- [Your objective]:
Retype the records in full, keeping each character as it is.

______________________________

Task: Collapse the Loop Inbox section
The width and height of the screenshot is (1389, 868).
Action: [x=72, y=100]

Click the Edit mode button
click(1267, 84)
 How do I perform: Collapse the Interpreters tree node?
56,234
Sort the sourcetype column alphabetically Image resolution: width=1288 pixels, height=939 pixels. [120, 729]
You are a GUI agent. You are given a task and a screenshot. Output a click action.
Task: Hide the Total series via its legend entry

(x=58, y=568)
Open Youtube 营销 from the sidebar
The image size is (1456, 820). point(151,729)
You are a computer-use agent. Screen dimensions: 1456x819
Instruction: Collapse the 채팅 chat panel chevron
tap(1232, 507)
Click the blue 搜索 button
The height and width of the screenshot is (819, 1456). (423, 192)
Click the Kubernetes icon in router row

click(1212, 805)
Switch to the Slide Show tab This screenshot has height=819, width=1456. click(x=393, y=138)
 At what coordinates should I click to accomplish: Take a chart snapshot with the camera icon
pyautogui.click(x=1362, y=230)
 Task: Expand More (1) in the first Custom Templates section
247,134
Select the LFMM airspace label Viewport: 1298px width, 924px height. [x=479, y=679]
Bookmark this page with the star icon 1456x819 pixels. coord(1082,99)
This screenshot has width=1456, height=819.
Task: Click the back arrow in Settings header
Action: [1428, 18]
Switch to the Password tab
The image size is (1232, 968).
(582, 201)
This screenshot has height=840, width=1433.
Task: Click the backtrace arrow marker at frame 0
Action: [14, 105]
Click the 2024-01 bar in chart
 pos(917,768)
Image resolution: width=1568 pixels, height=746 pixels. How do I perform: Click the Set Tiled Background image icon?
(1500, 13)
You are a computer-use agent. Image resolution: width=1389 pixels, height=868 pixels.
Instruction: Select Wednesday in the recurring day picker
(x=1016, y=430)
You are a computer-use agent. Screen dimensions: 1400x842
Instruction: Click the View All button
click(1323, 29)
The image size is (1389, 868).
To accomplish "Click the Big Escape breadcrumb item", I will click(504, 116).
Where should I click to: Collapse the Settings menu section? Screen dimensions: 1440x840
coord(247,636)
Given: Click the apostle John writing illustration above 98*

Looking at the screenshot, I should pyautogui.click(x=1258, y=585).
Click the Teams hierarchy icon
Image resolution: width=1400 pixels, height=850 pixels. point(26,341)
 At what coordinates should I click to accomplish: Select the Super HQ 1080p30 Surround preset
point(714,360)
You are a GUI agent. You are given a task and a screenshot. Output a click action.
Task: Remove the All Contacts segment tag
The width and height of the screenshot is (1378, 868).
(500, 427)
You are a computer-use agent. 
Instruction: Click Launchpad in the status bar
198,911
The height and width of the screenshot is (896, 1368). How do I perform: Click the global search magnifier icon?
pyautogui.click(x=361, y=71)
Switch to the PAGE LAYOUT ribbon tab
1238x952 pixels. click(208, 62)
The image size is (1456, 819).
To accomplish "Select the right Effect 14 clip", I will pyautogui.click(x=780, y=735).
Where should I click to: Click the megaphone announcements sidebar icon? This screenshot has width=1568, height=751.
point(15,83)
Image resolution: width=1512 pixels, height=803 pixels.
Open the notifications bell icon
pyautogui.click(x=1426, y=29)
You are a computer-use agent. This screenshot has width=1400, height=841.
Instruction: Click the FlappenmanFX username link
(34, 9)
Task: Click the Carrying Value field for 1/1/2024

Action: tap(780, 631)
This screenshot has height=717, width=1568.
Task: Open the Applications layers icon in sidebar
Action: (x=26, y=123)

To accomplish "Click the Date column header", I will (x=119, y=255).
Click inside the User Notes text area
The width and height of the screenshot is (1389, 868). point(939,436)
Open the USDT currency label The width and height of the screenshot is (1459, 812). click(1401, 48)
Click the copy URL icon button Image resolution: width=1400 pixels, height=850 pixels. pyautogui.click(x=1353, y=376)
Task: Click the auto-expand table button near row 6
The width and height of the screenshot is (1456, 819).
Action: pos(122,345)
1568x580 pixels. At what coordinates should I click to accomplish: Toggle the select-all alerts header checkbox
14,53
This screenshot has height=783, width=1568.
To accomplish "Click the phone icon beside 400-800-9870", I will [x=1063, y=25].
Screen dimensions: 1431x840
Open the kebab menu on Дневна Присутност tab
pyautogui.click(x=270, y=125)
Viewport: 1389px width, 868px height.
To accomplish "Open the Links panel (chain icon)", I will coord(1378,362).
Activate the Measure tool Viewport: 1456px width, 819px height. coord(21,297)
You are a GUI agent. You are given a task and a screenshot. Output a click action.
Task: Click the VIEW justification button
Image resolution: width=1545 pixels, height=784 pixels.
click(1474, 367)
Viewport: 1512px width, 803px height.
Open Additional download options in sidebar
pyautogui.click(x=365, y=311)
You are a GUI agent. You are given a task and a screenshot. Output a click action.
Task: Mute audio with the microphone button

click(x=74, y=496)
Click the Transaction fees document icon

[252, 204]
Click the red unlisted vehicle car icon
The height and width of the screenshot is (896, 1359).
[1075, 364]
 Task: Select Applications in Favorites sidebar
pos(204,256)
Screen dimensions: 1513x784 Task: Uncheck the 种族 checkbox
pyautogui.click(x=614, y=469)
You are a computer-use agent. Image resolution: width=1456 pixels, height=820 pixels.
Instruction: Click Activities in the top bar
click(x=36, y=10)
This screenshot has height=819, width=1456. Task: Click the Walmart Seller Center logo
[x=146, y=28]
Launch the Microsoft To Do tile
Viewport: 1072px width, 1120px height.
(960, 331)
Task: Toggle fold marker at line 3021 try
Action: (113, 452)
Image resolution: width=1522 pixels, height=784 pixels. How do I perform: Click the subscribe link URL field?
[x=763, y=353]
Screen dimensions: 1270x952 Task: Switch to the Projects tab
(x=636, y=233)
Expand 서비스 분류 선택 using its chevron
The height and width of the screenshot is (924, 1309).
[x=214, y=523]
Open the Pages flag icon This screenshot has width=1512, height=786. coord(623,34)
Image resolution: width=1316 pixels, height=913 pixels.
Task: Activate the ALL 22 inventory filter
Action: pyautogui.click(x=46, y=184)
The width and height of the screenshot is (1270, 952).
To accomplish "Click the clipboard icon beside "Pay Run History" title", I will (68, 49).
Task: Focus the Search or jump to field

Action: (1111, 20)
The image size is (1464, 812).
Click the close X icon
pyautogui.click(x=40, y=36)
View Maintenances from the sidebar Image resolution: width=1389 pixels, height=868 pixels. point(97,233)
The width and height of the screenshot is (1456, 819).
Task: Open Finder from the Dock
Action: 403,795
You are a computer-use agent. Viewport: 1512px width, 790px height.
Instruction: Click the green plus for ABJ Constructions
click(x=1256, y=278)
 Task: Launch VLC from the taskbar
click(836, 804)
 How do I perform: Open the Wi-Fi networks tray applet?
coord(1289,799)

______________________________

- [Expected answer]:
Task: Collapse the Loop Inbox section
The width and height of the screenshot is (1389, 868).
Action: [x=72, y=100]

Click the Edit mode button
click(1267, 84)
 How do I perform: Collapse the Interpreters tree node?
56,234
Sort the sourcetype column alphabetically Image resolution: width=1288 pixels, height=939 pixels. [120, 729]
You are a GUI agent. You are given a task and a screenshot. Output a click action.
Task: Hide the Total series via its legend entry

(x=58, y=568)
Open Youtube 营销 from the sidebar
The image size is (1456, 820). point(151,729)
You are a computer-use agent. Screen dimensions: 1456x819
Instruction: Collapse the 채팅 chat panel chevron
tap(1232, 507)
Click the blue 搜索 button
The height and width of the screenshot is (819, 1456). (423, 192)
Click the Kubernetes icon in router row

click(1212, 805)
Switch to the Slide Show tab This screenshot has height=819, width=1456. click(x=393, y=138)
 At what coordinates should I click to accomplish: Take a chart snapshot with the camera icon
pyautogui.click(x=1362, y=230)
 Task: Expand More (1) in the first Custom Templates section
247,134
Select the LFMM airspace label Viewport: 1298px width, 924px height. [x=479, y=679]
Bookmark this page with the star icon 1456x819 pixels. coord(1082,99)
This screenshot has width=1456, height=819.
Task: Click the back arrow in Settings header
Action: [1428, 18]
Switch to the Password tab
The image size is (1232, 968).
(582, 201)
This screenshot has height=840, width=1433.
Task: Click the backtrace arrow marker at frame 0
Action: [14, 105]
Click the 2024-01 bar in chart
 pos(917,768)
Image resolution: width=1568 pixels, height=746 pixels. How do I perform: Click the Set Tiled Background image icon?
(1500, 13)
You are a computer-use agent. Image resolution: width=1389 pixels, height=868 pixels.
Instruction: Select Wednesday in the recurring day picker
(x=1016, y=430)
You are a computer-use agent. Screen dimensions: 1400x842
Instruction: Click the View All button
click(1323, 29)
The image size is (1389, 868).
To accomplish "Click the Big Escape breadcrumb item", I will click(504, 116).
Where should I click to: Collapse the Settings menu section? Screen dimensions: 1440x840
coord(247,636)
Given: Click the apostle John writing illustration above 98*

Looking at the screenshot, I should pyautogui.click(x=1258, y=585).
Click the Teams hierarchy icon
Image resolution: width=1400 pixels, height=850 pixels. point(26,341)
 At what coordinates should I click to accomplish: Select the Super HQ 1080p30 Surround preset
point(714,360)
You are a GUI agent. You are given a task and a screenshot. Output a click action.
Task: Remove the All Contacts segment tag
The width and height of the screenshot is (1378, 868).
(500, 427)
You are a computer-use agent. 
Instruction: Click Launchpad in the status bar
198,911
The height and width of the screenshot is (896, 1368). How do I perform: Click the global search magnifier icon?
pyautogui.click(x=361, y=71)
Switch to the PAGE LAYOUT ribbon tab
1238x952 pixels. click(208, 62)
The image size is (1456, 819).
To accomplish "Select the right Effect 14 clip", I will pyautogui.click(x=780, y=735).
Where should I click to: Click the megaphone announcements sidebar icon? This screenshot has width=1568, height=751.
point(15,83)
Image resolution: width=1512 pixels, height=803 pixels.
Open the notifications bell icon
pyautogui.click(x=1426, y=29)
You are a computer-use agent. This screenshot has width=1400, height=841.
Instruction: Click the FlappenmanFX username link
(34, 9)
Task: Click the Carrying Value field for 1/1/2024

Action: tap(780, 631)
This screenshot has height=717, width=1568.
Task: Open the Applications layers icon in sidebar
Action: (x=26, y=123)

To accomplish "Click the Date column header", I will (x=119, y=255).
Click inside the User Notes text area
The width and height of the screenshot is (1389, 868). point(939,436)
Open the USDT currency label The width and height of the screenshot is (1459, 812). click(1401, 48)
Click the copy URL icon button Image resolution: width=1400 pixels, height=850 pixels. pyautogui.click(x=1353, y=376)
Task: Click the auto-expand table button near row 6
The width and height of the screenshot is (1456, 819).
Action: pos(122,345)
1568x580 pixels. At what coordinates should I click to accomplish: Toggle the select-all alerts header checkbox
14,53
This screenshot has height=783, width=1568.
To accomplish "Click the phone icon beside 400-800-9870", I will [x=1063, y=25].
Screen dimensions: 1431x840
Open the kebab menu on Дневна Присутност tab
pyautogui.click(x=270, y=125)
Viewport: 1389px width, 868px height.
To accomplish "Open the Links panel (chain icon)", I will coord(1378,362).
Activate the Measure tool Viewport: 1456px width, 819px height. coord(21,297)
You are a GUI agent. You are given a task and a screenshot. Output a click action.
Task: Click the VIEW justification button
Image resolution: width=1545 pixels, height=784 pixels.
click(1474, 367)
Viewport: 1512px width, 803px height.
Open Additional download options in sidebar
pyautogui.click(x=365, y=311)
You are a GUI agent. You are given a task and a screenshot. Output a click action.
Task: Mute audio with the microphone button

click(x=74, y=496)
Click the Transaction fees document icon

[252, 204]
Click the red unlisted vehicle car icon
The height and width of the screenshot is (896, 1359).
[1075, 364]
 Task: Select Applications in Favorites sidebar
pos(204,256)
Screen dimensions: 1513x784 Task: Uncheck the 种族 checkbox
pyautogui.click(x=614, y=469)
You are a computer-use agent. Image resolution: width=1456 pixels, height=820 pixels.
Instruction: Click Activities in the top bar
click(x=36, y=10)
This screenshot has height=819, width=1456. Task: Click the Walmart Seller Center logo
[x=146, y=28]
Launch the Microsoft To Do tile
Viewport: 1072px width, 1120px height.
(960, 331)
Task: Toggle fold marker at line 3021 try
Action: (113, 452)
Image resolution: width=1522 pixels, height=784 pixels. How do I perform: Click the subscribe link URL field?
[x=763, y=353]
Screen dimensions: 1270x952 Task: Switch to the Projects tab
(x=636, y=233)
Expand 서비스 분류 선택 using its chevron
The height and width of the screenshot is (924, 1309).
[x=214, y=523]
Open the Pages flag icon This screenshot has width=1512, height=786. coord(623,34)
Image resolution: width=1316 pixels, height=913 pixels.
Task: Activate the ALL 22 inventory filter
Action: pyautogui.click(x=46, y=184)
The width and height of the screenshot is (1270, 952).
To accomplish "Click the clipboard icon beside "Pay Run History" title", I will (68, 49).
Task: Focus the Search or jump to field

Action: (1111, 20)
The image size is (1464, 812).
Click the close X icon
pyautogui.click(x=40, y=36)
View Maintenances from the sidebar Image resolution: width=1389 pixels, height=868 pixels. point(97,233)
The width and height of the screenshot is (1456, 819).
Task: Open Finder from the Dock
Action: 403,795
You are a computer-use agent. Viewport: 1512px width, 790px height.
Instruction: Click the green plus for ABJ Constructions
click(x=1256, y=278)
 Task: Launch VLC from the taskbar
click(836, 804)
 How do I perform: Open the Wi-Fi networks tray applet?
coord(1289,799)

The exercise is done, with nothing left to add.